Planlose Einkaufspolitik: fünf Milliarden Euro für zu teures Gas Die Zeche zahlen die deutschen Gasverbraucher

Von Daniel Weinmann

Die Gefahr des viel befürchteten Gasnotstands scheint gebannt. Mit 80 Prozent liegt der Füllstand der Speicher aktuell rund 19 Prozentpunkte über dem Mittel der vergangenen fünf Jahre. An der Großhandelsplattform TTF kostete eine Megawattstunde Gas mit knapp 54 Euro so wenig wie seit August 2021 nicht mehr. Zum Vergleich: Im August vergangenen Jahres mussten in der Spitze rund 340 Euro je Megawattstunde bezahlt werden.

„Bei aller Restunsicherheit: Ich rechne nicht damit, dass diesen Winter noch etwas schiefgeht“, entwarnte der Präsident der Bundesnetzagentur, Klaus Müller, bereits in der ersten Januarwoche in der „Bild am Sonntag“. Geholfen hat ein Mix aus reduziertem Verbrauch und teils ungewöhnlich warmem Wetter. Nach Schätzungen des Brüsseler Think-Tanks Bruegel ist die Nachfrage der Unternehmen allein hierzulande um 32 Prozent zurückgegangen.

Gut gefüllt sind die Speicher aber auch deshalb, weil die Bundesregierung bereits im vergangenen Sommer damit begann, buchstäblich ohne Rücksicht auf Verluste Gas zu kaufen. Dazu beauftragte Berlin Trading Hub Europe (THE) einen Zusammenschluss von elf Fernleitungsnetzbetreibern, der den wichtigen Energieträger zu jedem Preis am Weltmarkt beschaffte.

Robert Habeck legitimiert das Debakel auf seine Weise

Laut Natasha Fielding vom Preisinformations-Dienst Argus Media hat das THE zwischen Juni und Oktober 2022 rund 7,8 Milliarden Euro für 50 Terawattstunden Gas ausgegeben. Davon flossen in den Monaten danach durch kleinere Verkäufe 146 Millionen wieder zurück. Im Zuge des deutlich gesunkenen Gaspreises entstand ein enormer Fehlbetrag. „Insgesamt beträgt der Verlust bei dem derzeitigen Gaspreis fünf Milliarden Euro“, rechnete Fielding gegenüber dem „Business Insider“ vor.

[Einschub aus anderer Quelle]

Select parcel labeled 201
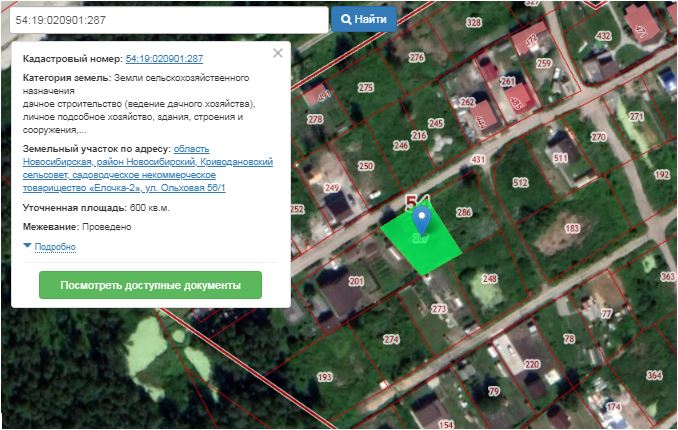 coord(356,282)
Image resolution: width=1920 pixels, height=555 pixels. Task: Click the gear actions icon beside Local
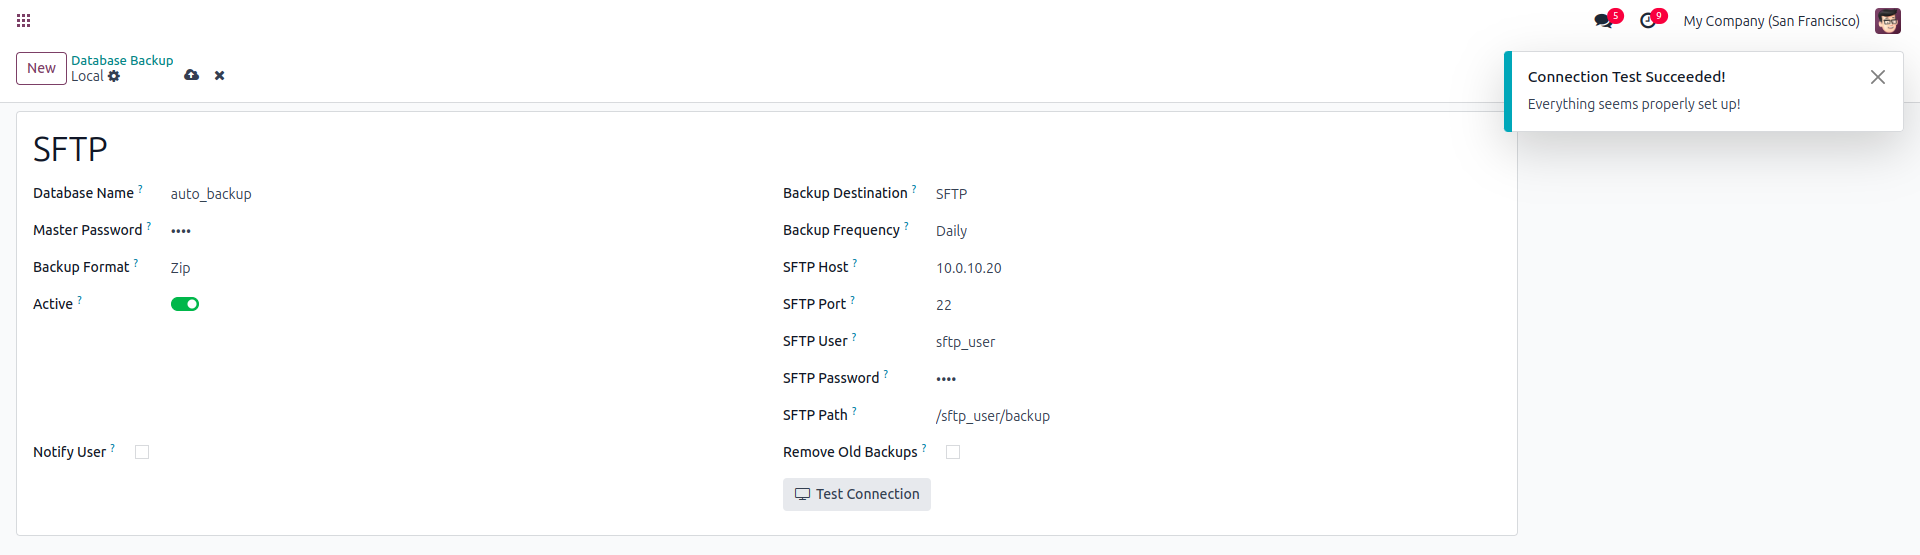pyautogui.click(x=114, y=76)
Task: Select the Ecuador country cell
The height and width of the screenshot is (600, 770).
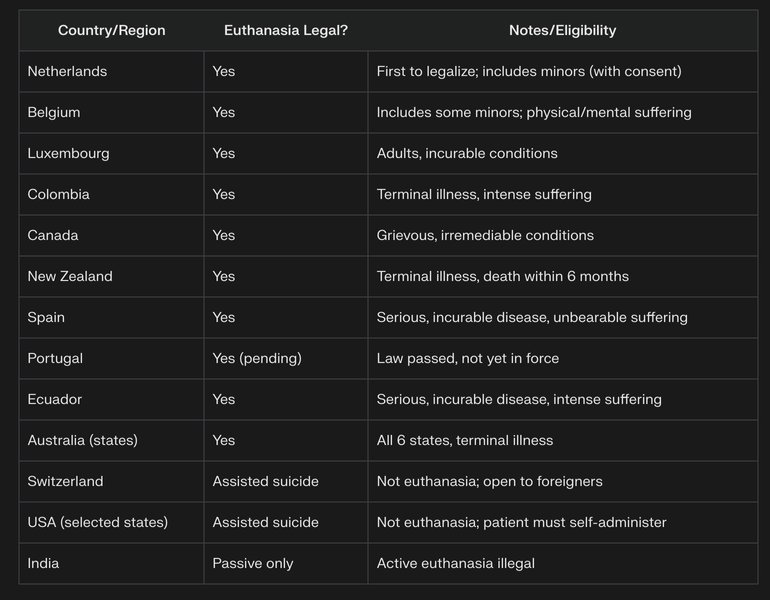Action: [55, 399]
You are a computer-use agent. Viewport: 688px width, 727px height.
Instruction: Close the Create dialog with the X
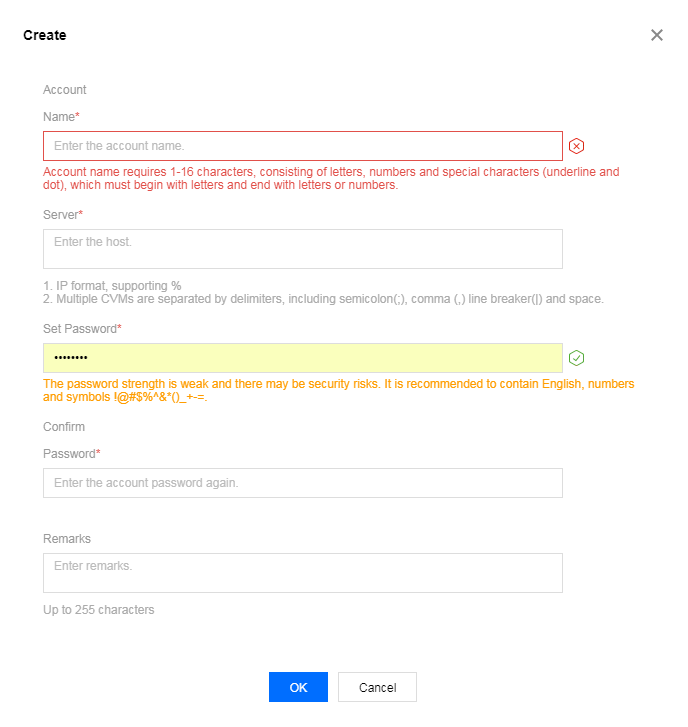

Netzagentur-Präsident Müller, rechtfertigte auf dem „Handelsblatt“-Energiegipfel die kostenintensive Beschaffungspolitik: „Es gerät leicht in Vergessenheit, dass wir die Entscheidung unter hohem Zeitdruck und in einer Situation getroffen haben, in welcher der Markt unter einer extremen Unsicherheit gelitten hat.“ Gleichwohl kündigte er an, die Einkaufspolitik des THE durch Gutachter überprüfen zu lassen.

Robert Habeck legitimierte das Debakel auf seine Weise: Bilanziell sei es ein Verlust, aber gesellschaftlich sei es ein Gewinn, machte der Wirtschaftsminister gute Miene zum teuren Spiel. „Stellen Sie sich einmal vor, es wäre umgekehrt. Wir hätten aus einer falschen Sparsamkeit die Speicher jetzt zu einem Drittel voll, wir hätten also nicht eingekauft mit THE. Was wäre jetzt in der Wirtschaft los?“ fragte der Grünenpolitiker, „was wäre an den Börsen los? Wahrscheinlich würde hier niemand so entspannt über die wirtschaftliche Situation reden. Das ist eine staatliche Vorleistung, die das Land sicherer und stabiler macht.“

Was Habeck, dem es immer wieder an ökonomischem Sachverstand mangelt, verschweigt – oder nicht weiß: Trading Hub Europe hatte schlicht versäumt, sich am Terminmarkt gegen sinkende Preise abzusichern (reitschuster.de berichtete)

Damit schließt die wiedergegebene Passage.